## EXERCISE AIM
Rewrite the records from the line with "Screen dimensions: 714x402" up to and including the line with "Action: 251,98", putting "footer" in place of "watermark" and leaving everything else unchanged.

## RECORDS FOR THE TASK

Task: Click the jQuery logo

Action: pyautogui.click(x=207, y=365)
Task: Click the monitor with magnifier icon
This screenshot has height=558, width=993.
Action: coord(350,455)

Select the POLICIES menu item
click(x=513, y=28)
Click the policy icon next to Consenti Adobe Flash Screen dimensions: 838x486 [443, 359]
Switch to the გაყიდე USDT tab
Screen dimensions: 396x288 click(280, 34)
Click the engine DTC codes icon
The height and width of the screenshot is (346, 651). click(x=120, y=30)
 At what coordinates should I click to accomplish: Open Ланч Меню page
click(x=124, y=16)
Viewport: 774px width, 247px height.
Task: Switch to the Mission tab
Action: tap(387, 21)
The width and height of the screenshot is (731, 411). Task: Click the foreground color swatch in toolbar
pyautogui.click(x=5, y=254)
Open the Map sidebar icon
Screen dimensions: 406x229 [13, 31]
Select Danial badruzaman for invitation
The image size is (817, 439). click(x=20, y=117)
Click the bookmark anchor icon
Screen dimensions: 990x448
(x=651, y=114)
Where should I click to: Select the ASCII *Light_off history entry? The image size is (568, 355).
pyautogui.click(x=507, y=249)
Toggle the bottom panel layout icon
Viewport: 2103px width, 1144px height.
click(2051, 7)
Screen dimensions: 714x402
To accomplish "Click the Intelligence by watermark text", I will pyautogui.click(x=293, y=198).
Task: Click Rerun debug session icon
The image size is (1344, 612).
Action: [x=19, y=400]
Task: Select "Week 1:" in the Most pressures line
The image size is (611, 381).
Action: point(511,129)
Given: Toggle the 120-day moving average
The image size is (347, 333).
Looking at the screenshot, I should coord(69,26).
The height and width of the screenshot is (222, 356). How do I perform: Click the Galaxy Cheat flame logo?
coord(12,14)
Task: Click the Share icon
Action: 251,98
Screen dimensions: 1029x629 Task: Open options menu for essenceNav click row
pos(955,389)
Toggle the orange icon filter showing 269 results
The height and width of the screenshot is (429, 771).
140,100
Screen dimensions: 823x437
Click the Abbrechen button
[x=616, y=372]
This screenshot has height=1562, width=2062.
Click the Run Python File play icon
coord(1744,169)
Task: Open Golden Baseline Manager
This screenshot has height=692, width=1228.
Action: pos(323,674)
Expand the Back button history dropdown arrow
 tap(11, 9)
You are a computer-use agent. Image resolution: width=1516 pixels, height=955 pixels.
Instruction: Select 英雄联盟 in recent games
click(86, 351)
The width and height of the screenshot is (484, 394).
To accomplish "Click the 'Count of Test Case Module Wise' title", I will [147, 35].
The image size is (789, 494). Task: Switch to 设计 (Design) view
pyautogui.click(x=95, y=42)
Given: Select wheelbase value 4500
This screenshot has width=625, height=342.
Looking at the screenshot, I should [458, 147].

## SOLUTION TO THE EXERCISE
Screen dimensions: 714x402
To accomplish "Click the Intelligence by footer text", I will pyautogui.click(x=293, y=198).
Task: Click Rerun debug session icon
The image size is (1344, 612).
Action: [x=19, y=400]
Task: Select "Week 1:" in the Most pressures line
The image size is (611, 381).
Action: point(511,129)
Given: Toggle the 120-day moving average
The image size is (347, 333).
Looking at the screenshot, I should coord(69,26).
The height and width of the screenshot is (222, 356). How do I perform: Click the Galaxy Cheat flame logo?
coord(12,14)
Task: Click the Share icon
Action: 251,98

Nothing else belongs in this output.